## [EXERCISE DESCRIPTION]
Omit the pictures while printing every entry below exactly as given.
[Start of Attachment]
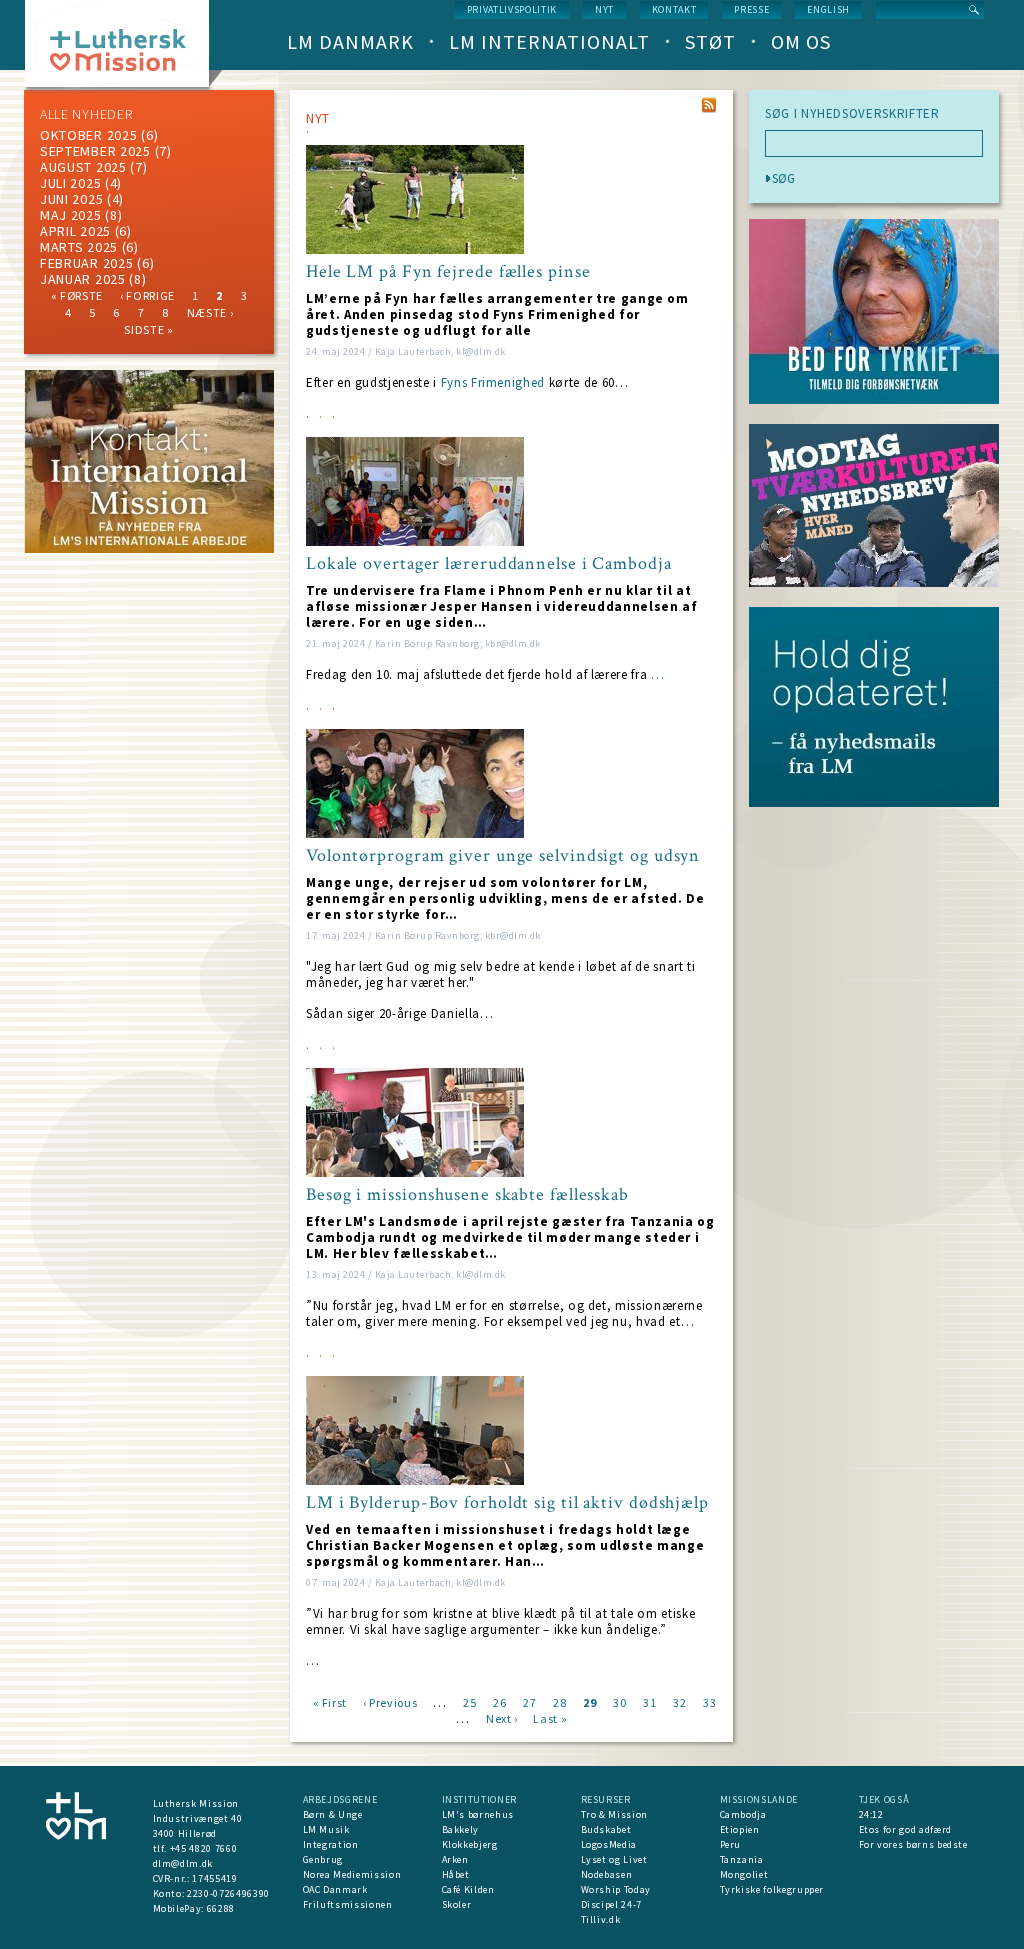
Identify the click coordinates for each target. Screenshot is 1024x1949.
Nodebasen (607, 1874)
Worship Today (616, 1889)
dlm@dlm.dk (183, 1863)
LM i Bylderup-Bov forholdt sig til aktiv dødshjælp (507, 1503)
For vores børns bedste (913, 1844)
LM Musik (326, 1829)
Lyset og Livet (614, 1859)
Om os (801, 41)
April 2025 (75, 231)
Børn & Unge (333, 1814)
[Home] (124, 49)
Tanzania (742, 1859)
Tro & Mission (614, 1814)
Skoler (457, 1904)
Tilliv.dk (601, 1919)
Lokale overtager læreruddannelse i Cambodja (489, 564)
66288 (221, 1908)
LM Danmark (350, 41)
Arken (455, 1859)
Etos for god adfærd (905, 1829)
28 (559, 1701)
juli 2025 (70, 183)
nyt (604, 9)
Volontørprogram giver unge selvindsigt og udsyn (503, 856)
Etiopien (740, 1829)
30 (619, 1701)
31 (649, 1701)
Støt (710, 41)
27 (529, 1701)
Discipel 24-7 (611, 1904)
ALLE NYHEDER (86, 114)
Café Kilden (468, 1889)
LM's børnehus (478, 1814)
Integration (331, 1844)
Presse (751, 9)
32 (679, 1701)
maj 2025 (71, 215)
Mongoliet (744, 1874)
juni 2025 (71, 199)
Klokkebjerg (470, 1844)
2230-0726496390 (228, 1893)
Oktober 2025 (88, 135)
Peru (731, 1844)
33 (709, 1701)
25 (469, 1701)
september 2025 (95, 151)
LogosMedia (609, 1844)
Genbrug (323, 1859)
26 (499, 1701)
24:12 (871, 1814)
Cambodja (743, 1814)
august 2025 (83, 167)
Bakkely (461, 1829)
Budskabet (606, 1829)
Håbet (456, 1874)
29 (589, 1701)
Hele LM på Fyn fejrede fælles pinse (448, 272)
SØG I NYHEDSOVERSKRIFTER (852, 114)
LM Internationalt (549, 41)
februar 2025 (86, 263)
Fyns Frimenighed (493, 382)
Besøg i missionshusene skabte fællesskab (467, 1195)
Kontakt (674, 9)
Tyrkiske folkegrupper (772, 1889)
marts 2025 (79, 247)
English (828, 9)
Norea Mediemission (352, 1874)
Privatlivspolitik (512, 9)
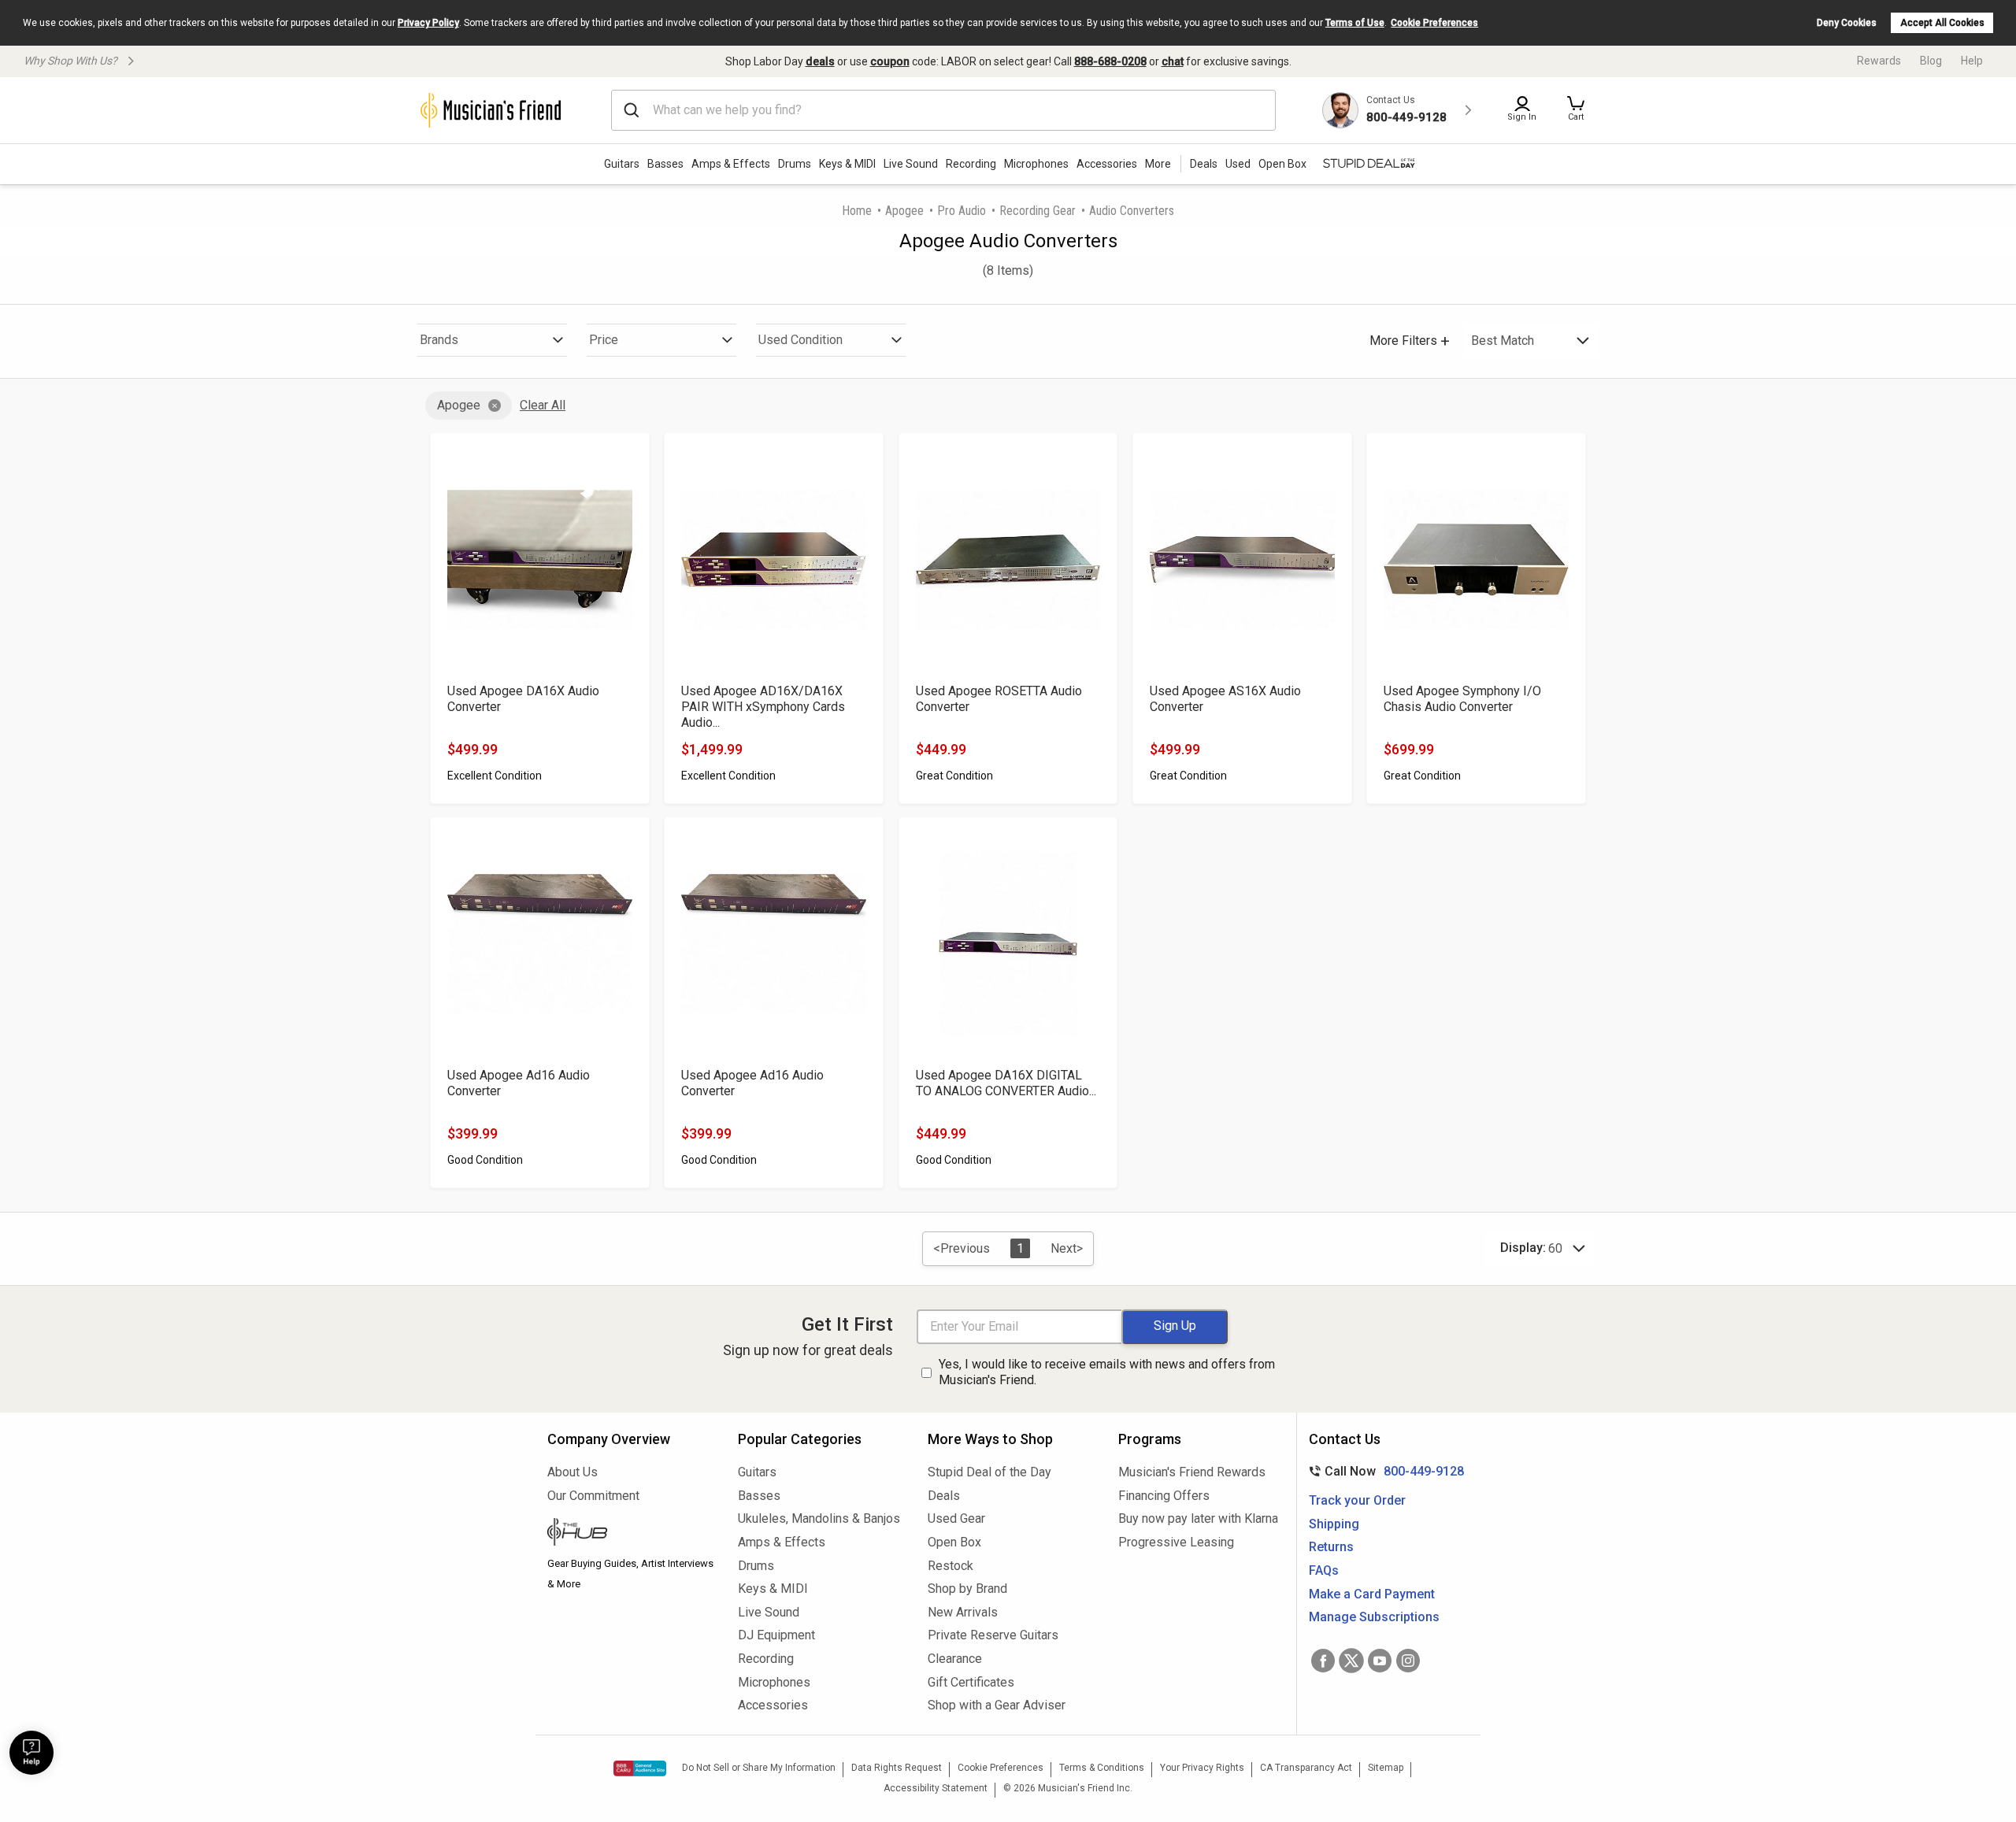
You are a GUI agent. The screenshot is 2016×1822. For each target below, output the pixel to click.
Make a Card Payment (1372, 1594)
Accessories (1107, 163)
[End of Attachment]
## [ANSWER BELOW]
Identify the click coordinates for each target. Screenshot is 1024x1949.
Nodebasen (607, 1874)
Worship Today (616, 1889)
dlm@dlm.dk (183, 1863)
LM i Bylderup-Bov forholdt sig til aktiv dødshjælp (507, 1503)
For vores børns bedste (913, 1844)
LM Musik (326, 1829)
Lyset og Livet (614, 1859)
Om os (801, 41)
April 2025 (75, 231)
Børn & Unge (333, 1814)
[Home] (124, 49)
Tanzania (742, 1859)
Tro & Mission (614, 1814)
Skoler (457, 1904)
Tilliv.dk (601, 1919)
Lokale overtager læreruddannelse i Cambodja (489, 564)
66288 (221, 1908)
LM Danmark (350, 41)
Arken (455, 1859)
Etos for god adfærd (905, 1829)
28 (559, 1701)
juli 2025 (70, 183)
nyt (604, 9)
Volontørprogram giver unge selvindsigt og udsyn (503, 856)
Etiopien (740, 1829)
30 (619, 1701)
31 (649, 1701)
Støt (710, 41)
27 (529, 1701)
Discipel 24-7 (611, 1904)
ALLE NYHEDER (86, 114)
Café Kilden (468, 1889)
LM's børnehus (478, 1814)
Integration (331, 1844)
Presse (751, 9)
32 (679, 1701)
maj 2025 (71, 215)
Mongoliet (744, 1874)
juni 2025 (71, 199)
Klokkebjerg (470, 1844)
2230-0726496390 (228, 1893)
Oktober 2025 (88, 135)
Peru (731, 1844)
33 (709, 1701)
25 (469, 1701)
september 2025 (95, 151)
LogosMedia (609, 1844)
Genbrug (323, 1859)
26 (499, 1701)
24:12 (871, 1814)
Cambodja (743, 1814)
august 2025 (83, 167)
Bakkely (461, 1829)
Budskabet (606, 1829)
Håbet (456, 1874)
29 (589, 1701)
Hele LM på Fyn fejrede fælles pinse (448, 272)
SØG I NYHEDSOVERSKRIFTER (852, 114)
LM Internationalt (549, 41)
februar 2025 (86, 263)
Fyns Frimenighed (493, 382)
Besøg i missionshusene skabte fællesskab (467, 1195)
Kontakt (674, 9)
Tyrkiske folkegrupper (772, 1889)
marts 2025 (79, 247)
English (828, 9)
Norea Mediemission (352, 1874)
Privatlivspolitik (512, 9)
You are a GUI agent. The screenshot is 2016×1822. For each target below, output the pixel to click.
Make a Card Payment (1372, 1594)
Accessories (1107, 163)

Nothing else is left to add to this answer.